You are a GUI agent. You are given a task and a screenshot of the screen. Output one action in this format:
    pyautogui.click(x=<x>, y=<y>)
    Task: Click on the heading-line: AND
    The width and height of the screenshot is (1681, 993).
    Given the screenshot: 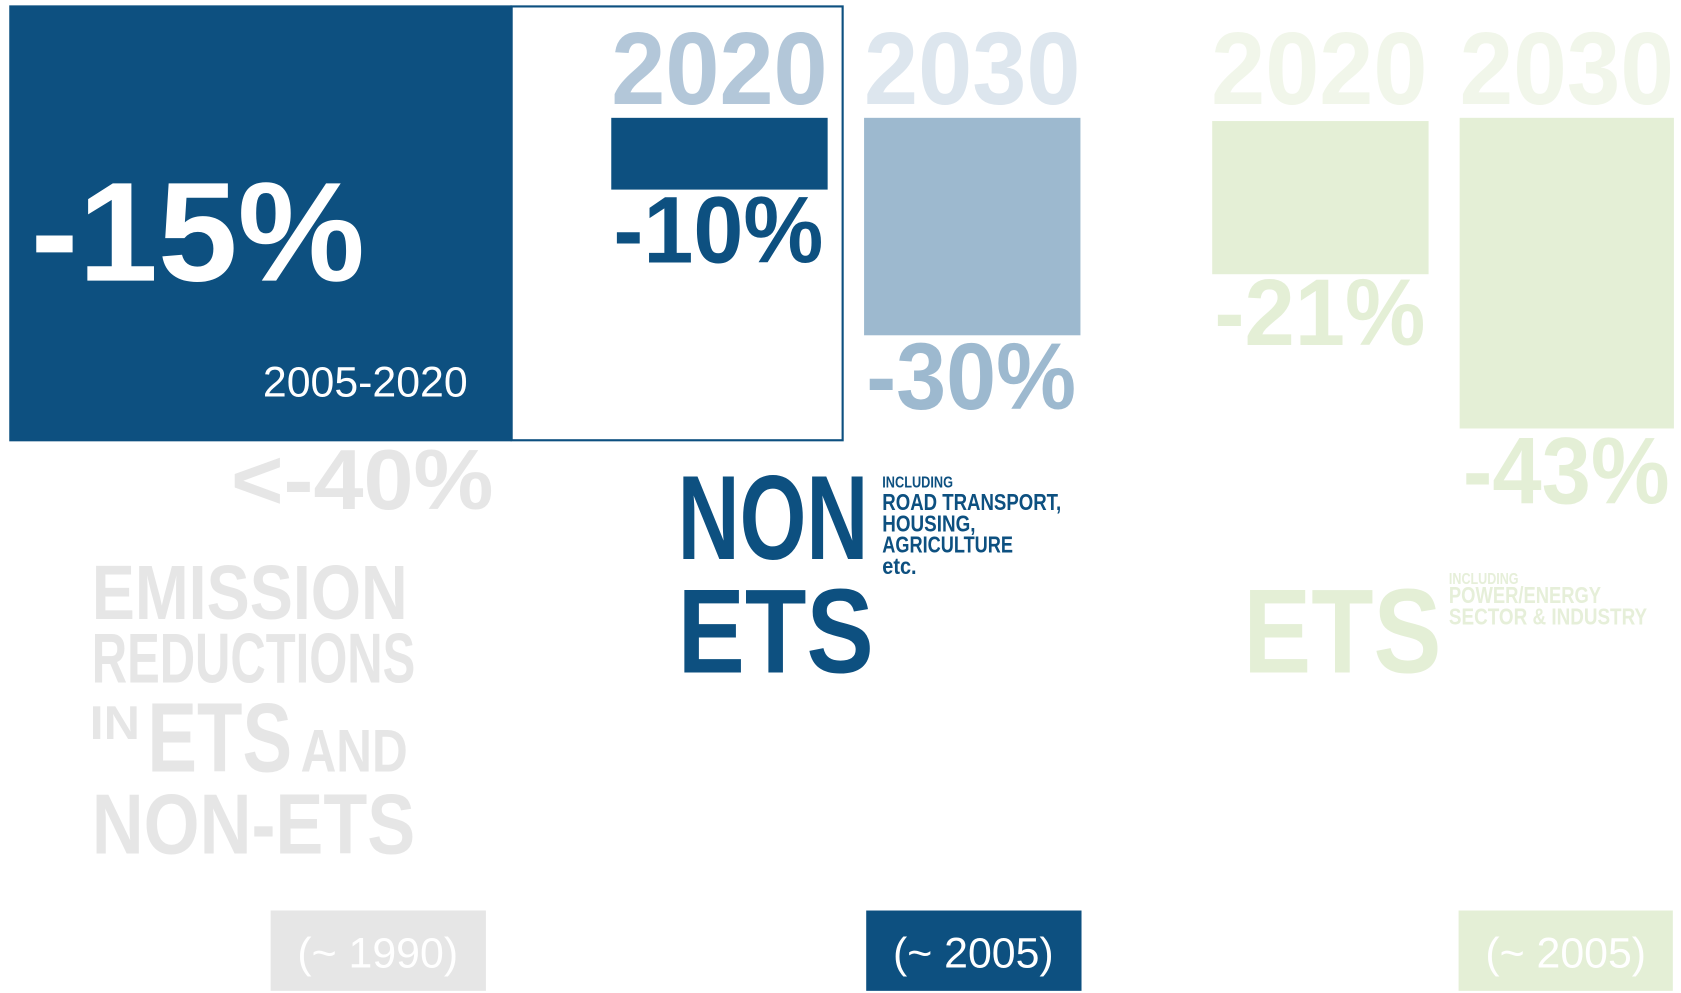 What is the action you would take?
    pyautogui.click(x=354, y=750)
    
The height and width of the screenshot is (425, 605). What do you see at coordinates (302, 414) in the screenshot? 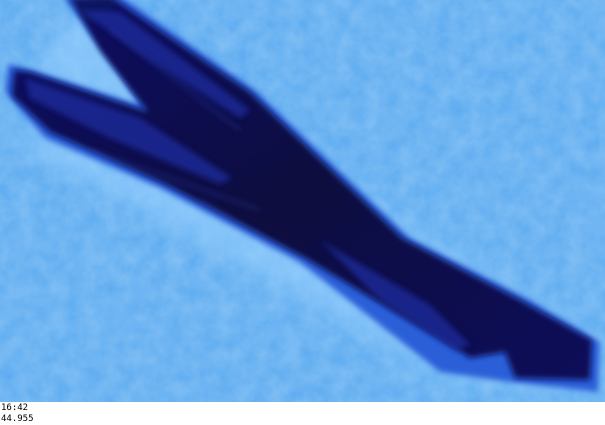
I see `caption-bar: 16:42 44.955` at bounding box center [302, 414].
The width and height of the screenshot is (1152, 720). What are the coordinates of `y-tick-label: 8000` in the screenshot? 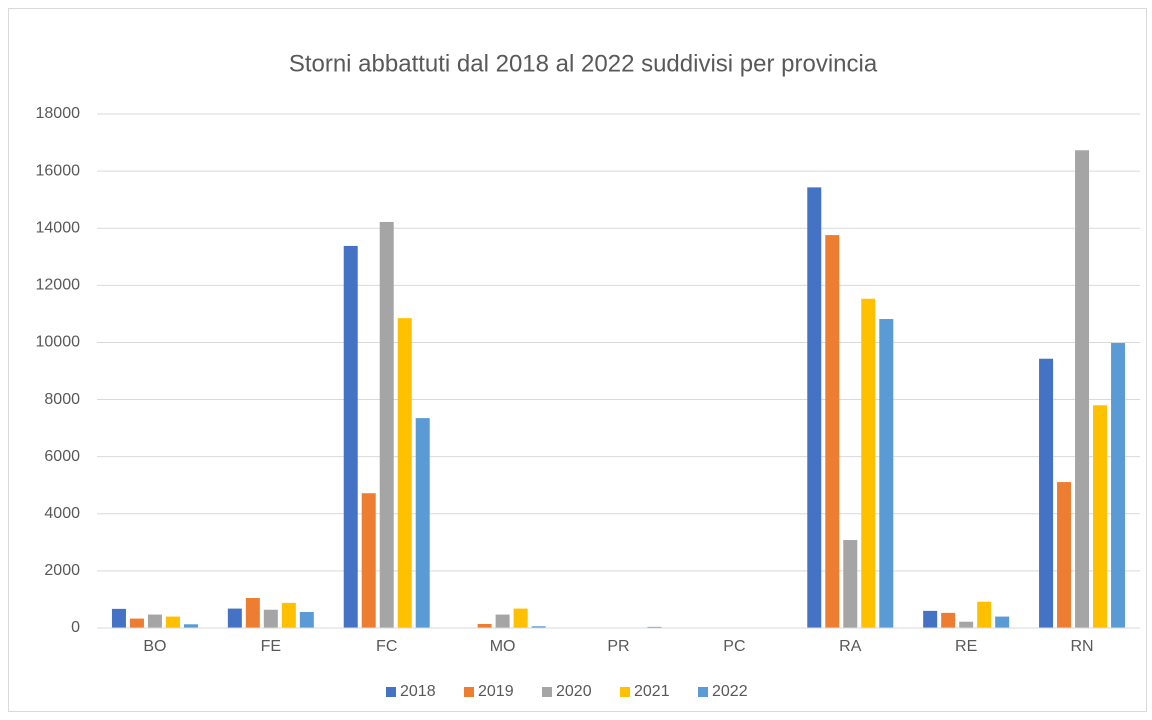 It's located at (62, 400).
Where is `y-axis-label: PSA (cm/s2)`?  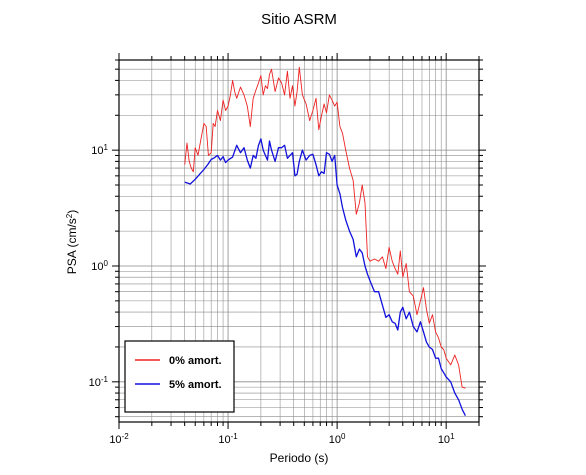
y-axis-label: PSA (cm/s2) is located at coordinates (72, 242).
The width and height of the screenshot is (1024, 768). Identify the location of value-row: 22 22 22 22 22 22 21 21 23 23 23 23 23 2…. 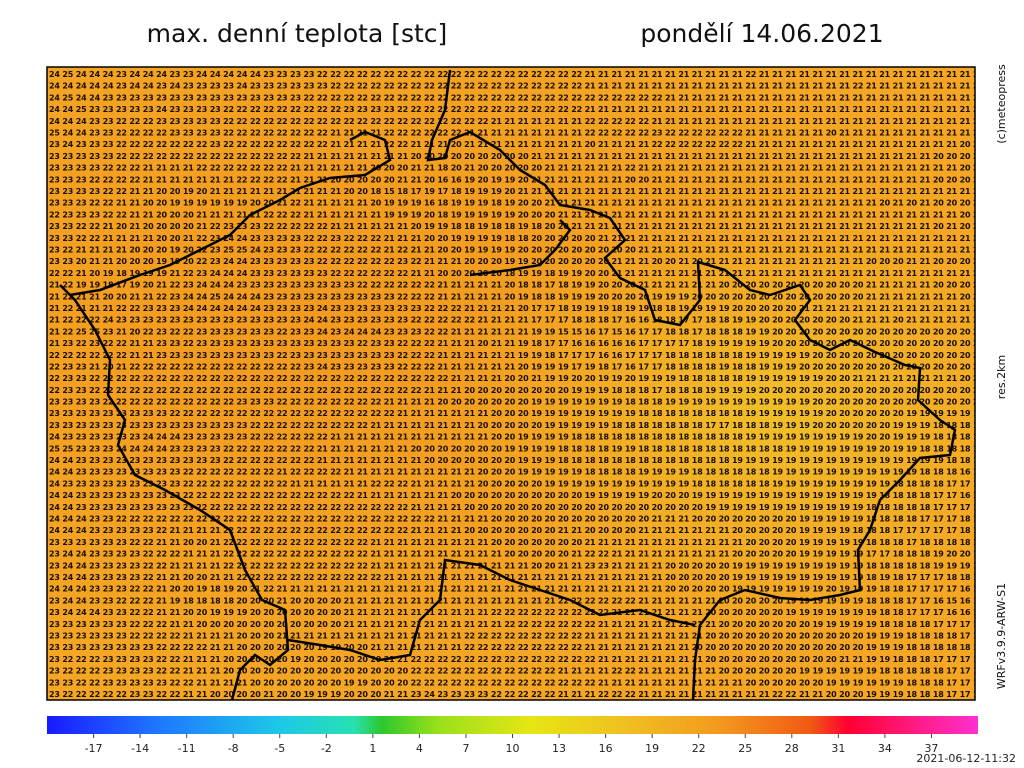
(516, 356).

━━━━━━

§ Assignment
Reproduce word for word everything from the line containing "The width and height of the screenshot is (1024, 768)." down to the end of the items, leaving out the pictures.

§ Solution to this task
The width and height of the screenshot is (1024, 768). Identify the location of value-row: 22 22 22 22 22 22 21 21 23 23 23 23 23 2…. 
(516, 356).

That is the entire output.